TASK BRIEF -
Copy exactly the lines of the records below, and only those lines, beginning with the line that contains "Home (42, 154)" and ending with the line that contains "Finding a way".

GIVEN RECORDS -
--- START ---

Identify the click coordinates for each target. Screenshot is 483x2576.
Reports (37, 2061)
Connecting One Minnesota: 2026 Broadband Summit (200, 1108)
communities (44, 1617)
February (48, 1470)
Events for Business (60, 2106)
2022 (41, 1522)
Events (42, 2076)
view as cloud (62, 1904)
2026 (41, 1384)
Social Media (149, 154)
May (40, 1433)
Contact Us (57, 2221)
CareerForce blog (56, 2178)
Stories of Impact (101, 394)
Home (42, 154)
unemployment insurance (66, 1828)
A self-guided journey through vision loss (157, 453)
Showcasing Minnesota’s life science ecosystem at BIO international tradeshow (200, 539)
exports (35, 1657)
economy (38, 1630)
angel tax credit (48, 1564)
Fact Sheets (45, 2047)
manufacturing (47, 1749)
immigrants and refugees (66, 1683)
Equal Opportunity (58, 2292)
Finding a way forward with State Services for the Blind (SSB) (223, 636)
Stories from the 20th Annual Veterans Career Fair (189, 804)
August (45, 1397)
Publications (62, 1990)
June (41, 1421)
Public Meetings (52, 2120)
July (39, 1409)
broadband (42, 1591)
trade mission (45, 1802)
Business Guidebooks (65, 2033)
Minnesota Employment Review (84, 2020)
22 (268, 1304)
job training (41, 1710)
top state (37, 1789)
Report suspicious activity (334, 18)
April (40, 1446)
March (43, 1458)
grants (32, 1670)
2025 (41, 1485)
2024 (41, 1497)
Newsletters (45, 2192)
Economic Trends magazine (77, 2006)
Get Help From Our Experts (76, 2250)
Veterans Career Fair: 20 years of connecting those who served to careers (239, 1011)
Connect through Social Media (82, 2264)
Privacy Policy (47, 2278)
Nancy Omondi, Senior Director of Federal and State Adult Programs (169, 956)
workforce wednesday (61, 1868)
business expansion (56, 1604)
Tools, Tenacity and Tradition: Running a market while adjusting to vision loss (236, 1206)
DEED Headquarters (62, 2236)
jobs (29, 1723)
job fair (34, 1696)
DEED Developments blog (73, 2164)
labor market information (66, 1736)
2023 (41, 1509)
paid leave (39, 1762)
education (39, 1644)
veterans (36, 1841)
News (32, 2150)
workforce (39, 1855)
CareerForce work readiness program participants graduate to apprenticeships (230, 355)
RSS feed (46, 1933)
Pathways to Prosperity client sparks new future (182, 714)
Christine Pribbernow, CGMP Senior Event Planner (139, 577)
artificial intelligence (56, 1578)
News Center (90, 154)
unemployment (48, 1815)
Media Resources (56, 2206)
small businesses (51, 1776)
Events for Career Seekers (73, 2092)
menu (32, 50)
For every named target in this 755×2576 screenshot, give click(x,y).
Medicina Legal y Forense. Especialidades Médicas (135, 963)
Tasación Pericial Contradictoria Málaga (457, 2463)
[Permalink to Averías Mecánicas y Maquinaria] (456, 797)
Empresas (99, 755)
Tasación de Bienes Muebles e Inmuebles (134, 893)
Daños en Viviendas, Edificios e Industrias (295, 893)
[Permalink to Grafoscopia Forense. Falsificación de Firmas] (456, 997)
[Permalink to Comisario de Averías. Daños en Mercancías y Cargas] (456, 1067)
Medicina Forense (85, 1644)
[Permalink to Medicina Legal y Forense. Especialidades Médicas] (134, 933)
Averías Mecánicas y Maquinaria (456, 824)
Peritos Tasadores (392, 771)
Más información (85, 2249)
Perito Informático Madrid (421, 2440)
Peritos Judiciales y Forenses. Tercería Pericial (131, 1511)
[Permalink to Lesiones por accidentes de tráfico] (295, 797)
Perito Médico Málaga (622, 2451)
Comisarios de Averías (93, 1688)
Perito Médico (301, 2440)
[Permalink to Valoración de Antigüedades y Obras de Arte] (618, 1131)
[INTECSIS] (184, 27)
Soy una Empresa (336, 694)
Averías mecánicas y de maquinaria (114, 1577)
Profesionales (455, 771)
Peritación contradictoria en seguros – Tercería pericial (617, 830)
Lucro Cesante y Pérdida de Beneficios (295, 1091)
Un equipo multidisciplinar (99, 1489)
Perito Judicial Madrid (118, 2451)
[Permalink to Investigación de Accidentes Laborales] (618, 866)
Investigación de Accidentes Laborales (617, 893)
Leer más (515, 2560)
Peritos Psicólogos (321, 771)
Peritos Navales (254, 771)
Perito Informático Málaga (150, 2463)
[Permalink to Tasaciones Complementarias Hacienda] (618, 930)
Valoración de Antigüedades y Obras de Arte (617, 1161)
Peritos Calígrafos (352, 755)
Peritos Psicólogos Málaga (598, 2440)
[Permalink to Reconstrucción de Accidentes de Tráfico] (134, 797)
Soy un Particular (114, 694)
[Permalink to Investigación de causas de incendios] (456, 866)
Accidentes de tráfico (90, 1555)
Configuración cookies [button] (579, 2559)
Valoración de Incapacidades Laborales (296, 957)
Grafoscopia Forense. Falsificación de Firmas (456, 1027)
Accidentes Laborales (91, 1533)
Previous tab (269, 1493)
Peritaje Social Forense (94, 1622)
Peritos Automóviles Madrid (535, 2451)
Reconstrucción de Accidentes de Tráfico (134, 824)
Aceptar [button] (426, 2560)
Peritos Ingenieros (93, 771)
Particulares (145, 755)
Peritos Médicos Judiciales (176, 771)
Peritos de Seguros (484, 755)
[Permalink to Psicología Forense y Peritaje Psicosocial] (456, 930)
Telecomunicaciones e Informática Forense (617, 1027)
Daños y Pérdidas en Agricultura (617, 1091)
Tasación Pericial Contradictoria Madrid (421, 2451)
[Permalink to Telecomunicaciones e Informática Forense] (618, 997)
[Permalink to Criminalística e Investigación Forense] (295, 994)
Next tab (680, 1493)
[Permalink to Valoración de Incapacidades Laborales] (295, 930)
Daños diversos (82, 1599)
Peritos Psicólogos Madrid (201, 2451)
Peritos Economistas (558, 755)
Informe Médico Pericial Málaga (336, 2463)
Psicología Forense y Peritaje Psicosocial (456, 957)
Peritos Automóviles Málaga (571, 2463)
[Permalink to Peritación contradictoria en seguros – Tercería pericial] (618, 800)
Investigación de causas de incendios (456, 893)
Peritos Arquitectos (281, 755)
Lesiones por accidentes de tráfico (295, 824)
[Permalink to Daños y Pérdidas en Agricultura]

--- END ---

SOLUTION TO THE EXERCISE -
Home (42, 154)
unemployment insurance (66, 1828)
A self-guided journey through vision loss (157, 453)
Showcasing Minnesota’s life science ecosystem at BIO international tradeshow (200, 539)
exports (35, 1657)
economy (38, 1630)
angel tax credit (48, 1564)
Fact Sheets (45, 2047)
manufacturing (47, 1749)
immigrants and refugees (66, 1683)
Equal Opportunity (58, 2292)
Finding a way forward with State Services for the Blind (SSB) (223, 636)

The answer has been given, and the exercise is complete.